## [Try it]
Set each record down exactly, excluding all images.

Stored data
▼
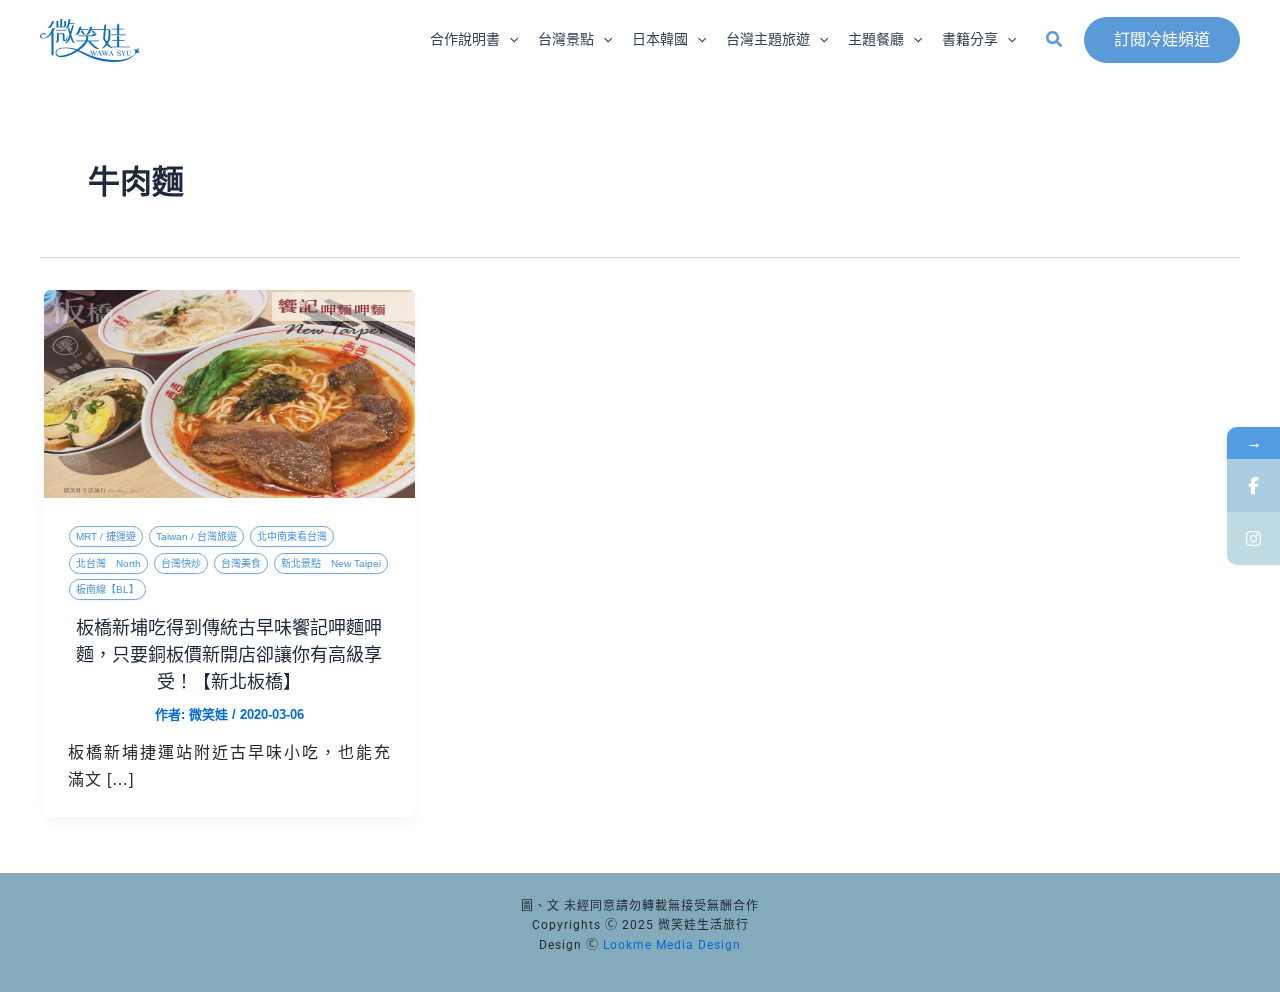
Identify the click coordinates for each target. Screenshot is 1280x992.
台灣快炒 (181, 563)
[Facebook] (1253, 485)
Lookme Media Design (672, 945)
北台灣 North (108, 563)
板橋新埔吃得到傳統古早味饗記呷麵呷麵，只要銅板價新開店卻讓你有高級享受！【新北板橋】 (229, 654)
▲
## [Final answer]
Identify the click coordinates for each target. Screenshot is 1280x992.
台灣快炒 (181, 563)
[Facebook] (1253, 485)
Lookme Media Design (672, 945)
北台灣 North (108, 563)
板橋新埔吃得到傳統古早味饗記呷麵呷麵，只要銅板價新開店卻讓你有高級享受！【新北板橋】 (229, 654)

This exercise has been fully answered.